* [What you are asked to do]: Skip the pictures and retype exactly the lines from the one holding "Image resolution: width=1190" through the end of the entries.

Start of Data supplied

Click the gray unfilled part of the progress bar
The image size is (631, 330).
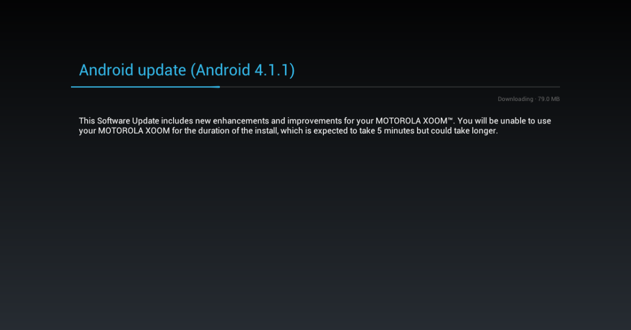pyautogui.click(x=390, y=87)
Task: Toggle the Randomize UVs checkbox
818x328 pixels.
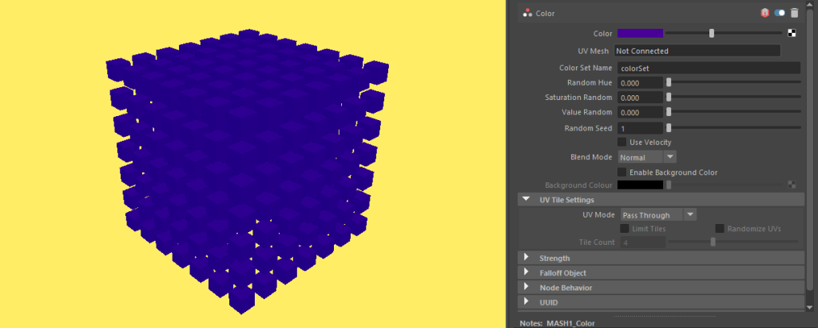Action: pyautogui.click(x=720, y=229)
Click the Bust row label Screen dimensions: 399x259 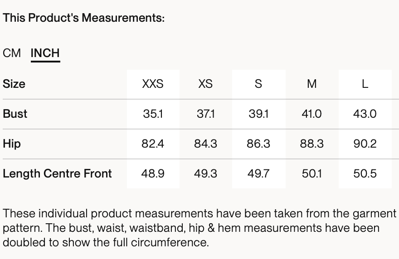point(15,114)
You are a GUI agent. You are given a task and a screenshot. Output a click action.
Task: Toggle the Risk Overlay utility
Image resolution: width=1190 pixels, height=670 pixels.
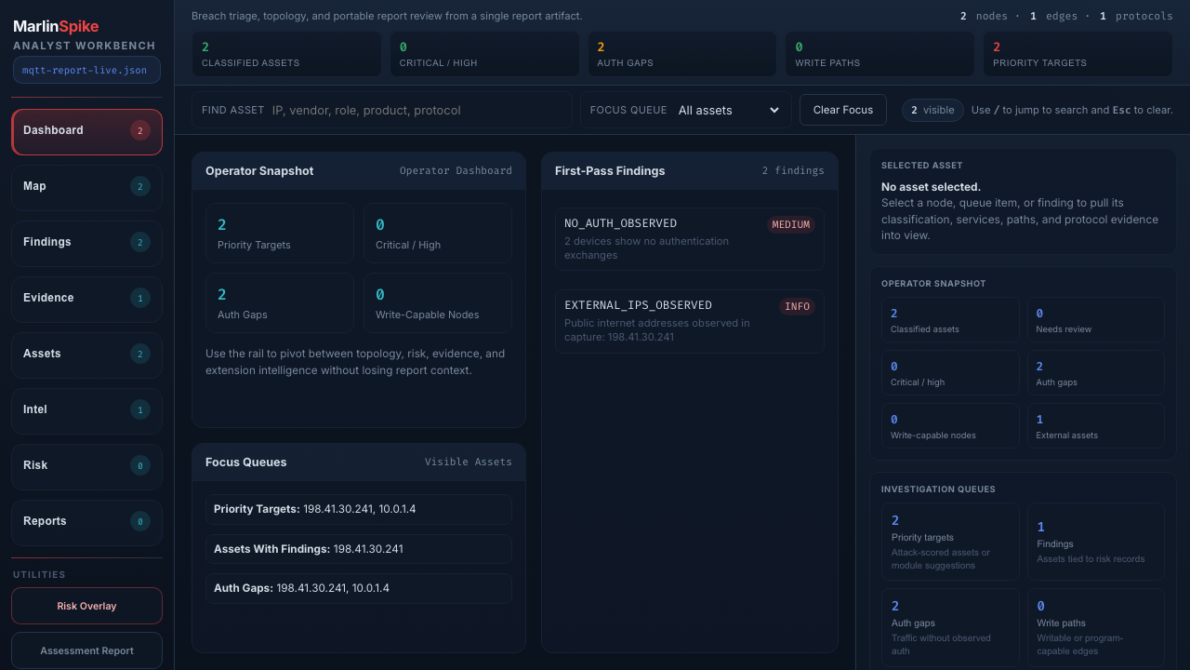tap(86, 606)
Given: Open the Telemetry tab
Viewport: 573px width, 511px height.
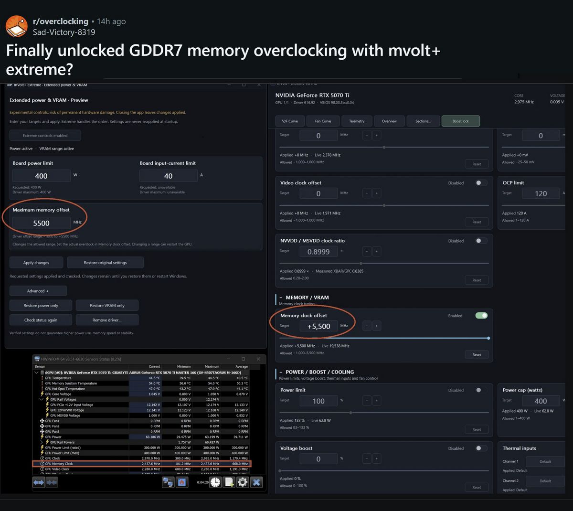Looking at the screenshot, I should (357, 121).
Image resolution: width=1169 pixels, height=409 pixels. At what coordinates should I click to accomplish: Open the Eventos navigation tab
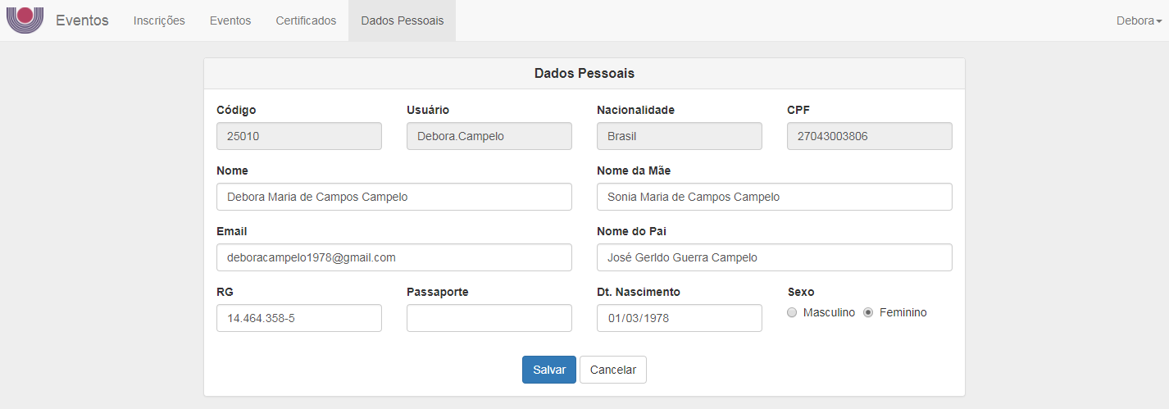click(230, 20)
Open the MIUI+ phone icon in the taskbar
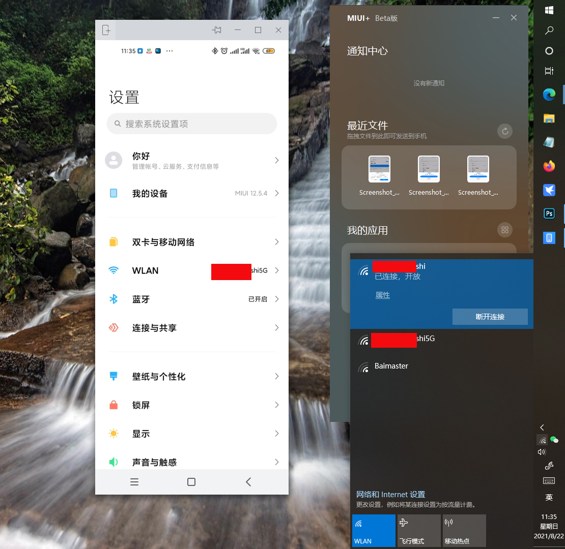The width and height of the screenshot is (565, 549). pos(549,237)
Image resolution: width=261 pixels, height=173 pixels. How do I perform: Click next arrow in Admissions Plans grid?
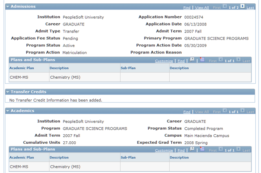point(238,60)
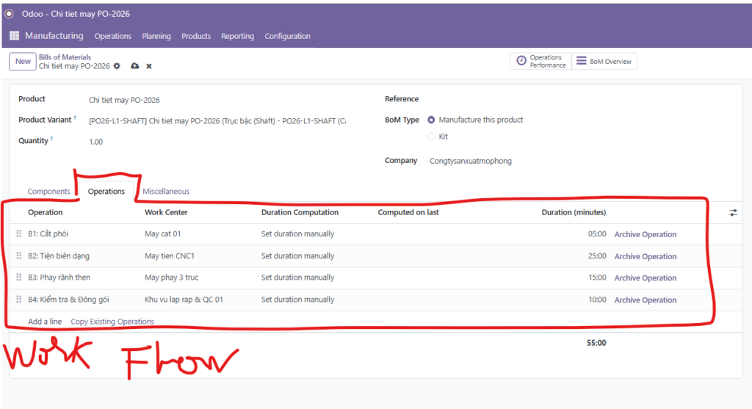
Task: Open the BoM Overview button
Action: [x=604, y=62]
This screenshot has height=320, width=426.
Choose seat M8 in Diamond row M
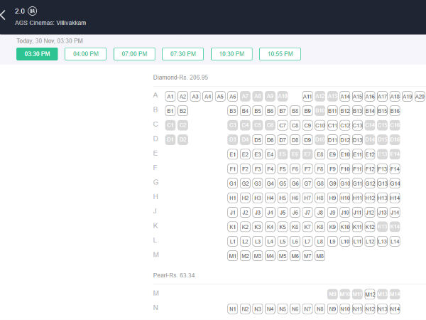[x=320, y=255]
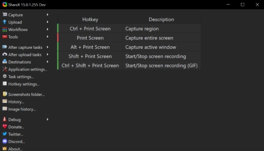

End of Data supplied

* [Your response]:
Image resolution: width=1190 pixels, height=670 pixels.
tap(86, 606)
Given: Open the Telemetry tab
Viewport: 573px width, 511px height.
Looking at the screenshot, I should (357, 121).
Image resolution: width=1169 pixels, height=409 pixels. At what coordinates should I click to accomplish: Open the Eventos navigation tab
click(230, 20)
Open the MIUI+ phone icon in the taskbar
The width and height of the screenshot is (565, 549). pos(549,237)
Image resolution: width=261 pixels, height=173 pixels. How do I perform: Click next arrow in Admissions Plans grid?
point(238,60)
Task: Open the BoM Overview button
Action: [x=604, y=62]
This screenshot has height=320, width=426.
Choose seat M8 in Diamond row M
[x=320, y=255]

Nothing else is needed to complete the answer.